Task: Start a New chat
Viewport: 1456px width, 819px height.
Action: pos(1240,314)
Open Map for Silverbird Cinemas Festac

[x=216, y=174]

□ □ □ □ □

### What you need to do
For every entry above, write out an exact copy.

### Answer
Task: Start a New chat
Viewport: 1456px width, 819px height.
Action: pos(1240,314)
Open Map for Silverbird Cinemas Festac

[x=216, y=174]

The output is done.